Exploring the nature of time through art
THE artist Martin Healy comes to the Crawford Gallery in Cork with a major exhibition of recent works, opening today. The exhibition, displayed over two floors, includes a number of new photographic and sculptural works and two film pieces, Harvest and A Moment Twice Lived.
The latter’s title, from which the show takes its name, alludes to a key concern for Healy: The nature of time, something he sees as a point of connection between the show’s various elements. “I’m not sure there is a single, simple premise,” he says, “but if I had to think of a connective for them, it would be that they have something to do with time, and our perceptions of time.”
Healy cites the work of JW Dunne, a British philosopher who proposed ideas of the coincidence of all moments, with different kinds of time existing existing within the dimensions of spacetime. Dunne’s impressions of this veer closer to the science-fictional than the scientific, with accounts of precognitive dreams and so on, but Dunne’s 1927 work has proven fecund imaginational ground for artists, writers, and quantum physicists.
For Healy, it’s an invitation towards contemplation, something he extends into a literal manifestation of this, via a bench included in the show. “I had it made with iron meteorite fused through the cast-iron base that was done in the casting process, so within that bench there are Millenia, so to speak.
“It’s a space to consider time,” he says. “You can sit on that bench, say, and consider multiple layers of time. You can consider it in terms of billions of years, as part of it is billions of years old. There is a pensiveness in that, I think.”
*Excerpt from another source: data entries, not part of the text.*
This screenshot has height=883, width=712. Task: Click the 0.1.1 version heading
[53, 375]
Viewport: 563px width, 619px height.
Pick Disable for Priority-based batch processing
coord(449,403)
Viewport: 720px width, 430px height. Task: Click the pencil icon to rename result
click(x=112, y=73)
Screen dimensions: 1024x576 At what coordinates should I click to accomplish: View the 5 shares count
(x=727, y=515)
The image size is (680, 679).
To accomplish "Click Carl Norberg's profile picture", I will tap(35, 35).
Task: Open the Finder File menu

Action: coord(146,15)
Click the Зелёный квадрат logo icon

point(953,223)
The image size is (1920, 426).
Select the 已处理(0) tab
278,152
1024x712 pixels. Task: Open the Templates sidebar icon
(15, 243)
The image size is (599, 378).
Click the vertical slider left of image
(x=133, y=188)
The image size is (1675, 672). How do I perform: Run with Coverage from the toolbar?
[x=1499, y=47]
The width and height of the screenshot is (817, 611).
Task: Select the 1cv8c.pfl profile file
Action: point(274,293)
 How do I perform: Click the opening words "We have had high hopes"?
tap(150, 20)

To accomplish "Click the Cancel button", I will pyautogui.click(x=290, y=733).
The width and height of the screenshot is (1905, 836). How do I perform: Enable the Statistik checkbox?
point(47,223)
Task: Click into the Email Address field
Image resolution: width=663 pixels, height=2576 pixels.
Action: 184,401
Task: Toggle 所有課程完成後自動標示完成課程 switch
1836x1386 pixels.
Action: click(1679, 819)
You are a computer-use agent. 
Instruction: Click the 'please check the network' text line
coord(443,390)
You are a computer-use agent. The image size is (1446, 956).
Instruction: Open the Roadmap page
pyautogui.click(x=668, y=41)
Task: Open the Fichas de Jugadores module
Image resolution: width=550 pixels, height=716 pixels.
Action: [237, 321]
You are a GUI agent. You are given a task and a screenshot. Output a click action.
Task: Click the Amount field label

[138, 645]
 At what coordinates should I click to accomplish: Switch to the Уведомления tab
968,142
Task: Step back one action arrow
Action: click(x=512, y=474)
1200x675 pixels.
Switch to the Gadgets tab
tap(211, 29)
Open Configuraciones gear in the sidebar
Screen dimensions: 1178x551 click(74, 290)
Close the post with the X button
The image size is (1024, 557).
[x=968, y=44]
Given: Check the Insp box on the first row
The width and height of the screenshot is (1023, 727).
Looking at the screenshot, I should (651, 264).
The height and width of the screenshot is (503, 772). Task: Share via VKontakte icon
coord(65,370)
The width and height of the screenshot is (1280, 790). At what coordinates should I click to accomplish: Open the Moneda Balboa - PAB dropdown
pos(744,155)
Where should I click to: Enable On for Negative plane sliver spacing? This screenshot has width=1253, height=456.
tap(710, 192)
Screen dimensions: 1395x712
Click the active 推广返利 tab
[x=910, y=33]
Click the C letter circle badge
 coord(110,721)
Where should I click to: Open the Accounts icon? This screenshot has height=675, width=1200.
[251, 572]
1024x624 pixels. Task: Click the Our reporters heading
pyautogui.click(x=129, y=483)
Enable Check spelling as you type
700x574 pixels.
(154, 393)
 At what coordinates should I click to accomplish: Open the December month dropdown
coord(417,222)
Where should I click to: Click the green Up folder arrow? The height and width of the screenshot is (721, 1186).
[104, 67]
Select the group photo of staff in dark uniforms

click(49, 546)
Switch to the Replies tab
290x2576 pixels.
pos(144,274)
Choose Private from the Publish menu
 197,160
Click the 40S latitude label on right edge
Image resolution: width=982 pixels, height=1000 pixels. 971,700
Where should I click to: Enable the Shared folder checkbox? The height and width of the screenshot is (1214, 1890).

A Moment Twice Lived references a minor work by the 18th-century Cork painter Nathaniel Grogan. During the course of the film, a narrator periodically refers to dreams and experiences of temporal dislocation, questioning our perception of the passage of time and its relationship to our understanding of the world.
Harvest, meanwhile, was filmed in the Botanic Gardens in Dublin, a mesmeric film that again invites contemplation of different orders of time: The manmade, the natural and, perhaps, something in between, which a botanical garden seems to be. “I’d made another piece in that space before,” says Healy, “and I really liked the kind of particular atmosphere that’s in that place. It has a feeling of frozen time that is kind of interesting.”
Harvest points to a concern of Healy’s, not just with time itself, but with our particular time also. The piece touches on man’s relationship with nature, at a time when that has reached crisis point. Healy cites other works, including Alan Weisman’s 2007 imaging of a post-human world, The World Without Us, and John Christopher’s apocalyptical 1956 sci-fi classic The Death of Grass.
“There are areas of literature that I turn to where I might piece together an idea,” he says, “or that might feed into a piece in some way. But it’s not a wholly conscious decision. It’s more that’s what I’m aware of, and what I’m reading. I don’t set out to do something specific, but I think those concerns naturally come into it. If you think of science fiction books from the 1950s and 1960s, they might have been looking at these concerns and making them manifest, bringing them to a natural conclusion. They’ve presented us with this variety of futures, which in some ways you could say are coming to pass.
“You’d wonder would a botanic gardens be the only place where people might experience a tropical forest environment, eventually,” says Healy. “That’s extrapolating it to an extreme, but at the same time, you do have an awareness of these things and, as an artist, you’re free to present an idea and not conclude it.”